MAN'S HEAD SEVERED
Delmar Railroad Yard Brakeman Found Beneath a Car
Special to The Morning News DELMAR, Del., Dec. 14 Hoyt L. Parsons, aged 29 years, a Delaware Railroad yard brakeman, was found dead early this morning beneath a car here, his head having been severed. There were no witnesses to his death, and it is not known how he came to be killed. He leaves a wife and a little daughter. Funeral services will be held on Tuesday morning in the M. E. Church.
Above from The Wilmington Morning News 15 Dec 1919
Hoyt Lee Parsons (1890-1919) is buried in St Stephen Cemetery. He was the son of Washington Irving Parsons and Elizabeth “Lizzie” Ellen Carey Parsons. Washington Irving Parsons was a farmer in the Delmar area with a large family. Hoyt had married Mattie Ruark about 1912. They lived in Delmar Maryland on State Street and had one daughter, Frances J., who was born in 1913. He worked as a fireman for the railroad.
After the death of her husband something happened to Mattie. She either could not afford to care for her child or she died, but Frances passed to her Aunt Bessie Parsons Brittingham and Herman Eramrus Brittingham to be raised. In the newspaper she is described as an adopted foster child of Herman Brittingham. It is not known if she was legally adopted but she begin to use Brittingham as her last name.
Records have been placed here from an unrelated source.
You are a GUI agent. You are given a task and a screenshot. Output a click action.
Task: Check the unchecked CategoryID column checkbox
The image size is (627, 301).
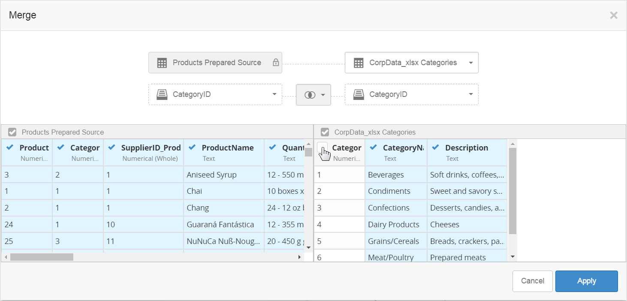(x=323, y=147)
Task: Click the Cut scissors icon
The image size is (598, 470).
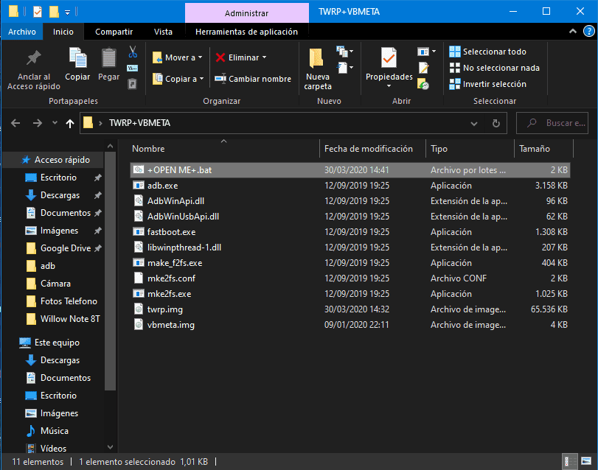Action: [132, 52]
Herman Brittingham ran a successful auto repair shop called Salisbury Auto Body Works. Bessie was the sister of Hoyt Parsons. Herman would die in 1939 leaving Bessie to run the business. Frances would marry John C. Dukes about 1932, have a daughter Norma L Dukes in 1934, and in 1940 get a divorce. In 1940 she married again this time to Ralph Andrew Chandlee (1905-1994) and they lived in Baltimore. Both had been married before. In 1944 Frances Chandlee died.
In 1950, Bessie Brittingham would marry George Hart.